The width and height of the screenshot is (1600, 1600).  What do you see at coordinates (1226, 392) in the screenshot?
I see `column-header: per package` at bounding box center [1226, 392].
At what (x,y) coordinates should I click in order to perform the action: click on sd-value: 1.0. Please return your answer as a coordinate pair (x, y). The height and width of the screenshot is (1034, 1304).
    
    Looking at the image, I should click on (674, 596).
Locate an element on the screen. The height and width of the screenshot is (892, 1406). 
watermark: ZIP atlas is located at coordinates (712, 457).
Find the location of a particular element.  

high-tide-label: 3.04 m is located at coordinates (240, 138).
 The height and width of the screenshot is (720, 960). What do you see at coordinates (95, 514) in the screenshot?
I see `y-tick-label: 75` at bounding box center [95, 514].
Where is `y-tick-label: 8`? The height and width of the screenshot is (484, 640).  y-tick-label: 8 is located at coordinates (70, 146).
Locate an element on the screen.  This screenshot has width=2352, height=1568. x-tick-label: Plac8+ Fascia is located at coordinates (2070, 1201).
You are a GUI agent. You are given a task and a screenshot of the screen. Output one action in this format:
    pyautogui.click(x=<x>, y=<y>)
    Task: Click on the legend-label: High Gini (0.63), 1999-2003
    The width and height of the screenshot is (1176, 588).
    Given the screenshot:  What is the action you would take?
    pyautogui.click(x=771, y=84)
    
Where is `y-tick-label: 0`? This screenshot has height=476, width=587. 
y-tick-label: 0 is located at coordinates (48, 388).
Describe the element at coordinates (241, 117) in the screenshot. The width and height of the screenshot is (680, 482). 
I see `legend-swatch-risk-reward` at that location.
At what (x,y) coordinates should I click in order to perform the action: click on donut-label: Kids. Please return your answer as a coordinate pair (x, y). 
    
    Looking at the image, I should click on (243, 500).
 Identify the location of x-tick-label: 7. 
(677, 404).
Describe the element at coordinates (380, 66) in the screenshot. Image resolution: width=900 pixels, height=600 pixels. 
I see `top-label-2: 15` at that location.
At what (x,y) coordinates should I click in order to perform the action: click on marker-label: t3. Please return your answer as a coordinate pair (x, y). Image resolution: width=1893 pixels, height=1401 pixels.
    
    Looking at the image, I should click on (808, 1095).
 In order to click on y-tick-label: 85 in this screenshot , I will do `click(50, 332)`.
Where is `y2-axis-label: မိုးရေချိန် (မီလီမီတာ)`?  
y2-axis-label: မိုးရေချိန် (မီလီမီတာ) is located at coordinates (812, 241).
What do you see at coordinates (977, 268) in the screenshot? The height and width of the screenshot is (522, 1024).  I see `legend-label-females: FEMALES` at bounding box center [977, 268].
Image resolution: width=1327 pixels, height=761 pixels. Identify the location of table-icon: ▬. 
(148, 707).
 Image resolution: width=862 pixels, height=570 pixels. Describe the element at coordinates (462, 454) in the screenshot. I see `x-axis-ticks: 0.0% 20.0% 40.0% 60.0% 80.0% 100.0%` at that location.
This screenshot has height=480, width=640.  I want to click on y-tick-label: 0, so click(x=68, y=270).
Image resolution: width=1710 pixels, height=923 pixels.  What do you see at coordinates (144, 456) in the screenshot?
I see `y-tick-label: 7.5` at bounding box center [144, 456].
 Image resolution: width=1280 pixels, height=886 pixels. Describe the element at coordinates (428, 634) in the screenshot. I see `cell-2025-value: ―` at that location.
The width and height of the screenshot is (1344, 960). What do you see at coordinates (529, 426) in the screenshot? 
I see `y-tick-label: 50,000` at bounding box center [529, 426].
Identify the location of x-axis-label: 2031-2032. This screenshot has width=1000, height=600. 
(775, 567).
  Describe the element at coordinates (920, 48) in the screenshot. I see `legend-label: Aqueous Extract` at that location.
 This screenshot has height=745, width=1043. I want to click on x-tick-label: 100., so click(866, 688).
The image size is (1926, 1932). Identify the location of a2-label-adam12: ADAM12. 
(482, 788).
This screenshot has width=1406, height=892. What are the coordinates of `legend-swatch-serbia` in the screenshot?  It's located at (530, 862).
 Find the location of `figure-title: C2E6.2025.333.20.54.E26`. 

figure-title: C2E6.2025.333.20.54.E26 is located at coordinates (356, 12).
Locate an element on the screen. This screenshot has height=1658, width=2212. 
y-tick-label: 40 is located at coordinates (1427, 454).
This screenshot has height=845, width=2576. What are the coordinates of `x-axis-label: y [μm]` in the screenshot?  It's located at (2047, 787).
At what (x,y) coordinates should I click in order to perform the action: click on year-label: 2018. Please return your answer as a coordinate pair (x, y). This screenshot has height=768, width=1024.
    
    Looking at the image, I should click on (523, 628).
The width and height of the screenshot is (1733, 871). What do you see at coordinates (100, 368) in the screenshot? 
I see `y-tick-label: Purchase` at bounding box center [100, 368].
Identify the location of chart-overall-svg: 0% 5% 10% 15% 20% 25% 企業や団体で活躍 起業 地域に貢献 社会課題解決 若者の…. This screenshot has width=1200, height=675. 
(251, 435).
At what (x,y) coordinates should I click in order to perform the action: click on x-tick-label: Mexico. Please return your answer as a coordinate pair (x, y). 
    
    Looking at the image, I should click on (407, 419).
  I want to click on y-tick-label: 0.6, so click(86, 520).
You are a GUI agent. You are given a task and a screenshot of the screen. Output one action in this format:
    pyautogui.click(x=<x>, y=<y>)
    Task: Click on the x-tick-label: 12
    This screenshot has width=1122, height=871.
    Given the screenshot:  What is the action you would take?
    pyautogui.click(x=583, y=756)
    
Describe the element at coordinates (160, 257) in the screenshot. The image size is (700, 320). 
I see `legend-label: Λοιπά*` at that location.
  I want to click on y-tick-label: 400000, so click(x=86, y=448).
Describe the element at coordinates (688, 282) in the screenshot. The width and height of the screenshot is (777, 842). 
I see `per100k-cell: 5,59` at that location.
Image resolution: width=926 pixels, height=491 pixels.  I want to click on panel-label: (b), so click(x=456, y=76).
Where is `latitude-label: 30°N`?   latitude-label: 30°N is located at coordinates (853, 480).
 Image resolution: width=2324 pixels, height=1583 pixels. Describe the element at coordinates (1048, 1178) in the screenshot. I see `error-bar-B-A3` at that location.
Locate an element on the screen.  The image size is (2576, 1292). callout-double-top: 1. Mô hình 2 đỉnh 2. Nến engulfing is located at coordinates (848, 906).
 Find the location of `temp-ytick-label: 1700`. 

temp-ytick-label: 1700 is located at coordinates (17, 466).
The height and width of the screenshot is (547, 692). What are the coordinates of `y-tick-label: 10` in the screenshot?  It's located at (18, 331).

WHAT IS EXPECTED:
Extract the material word for word, starting at its first line and ending with the line that contains "Looking at the image, I should click on (674, 596).".

EXPECTED ANSWER:
The width and height of the screenshot is (1600, 1600).  What do you see at coordinates (1226, 392) in the screenshot?
I see `column-header: per package` at bounding box center [1226, 392].
At what (x,y) coordinates should I click in order to perform the action: click on sd-value: 1.0. Please return your answer as a coordinate pair (x, y). The height and width of the screenshot is (1034, 1304).
    
    Looking at the image, I should click on (674, 596).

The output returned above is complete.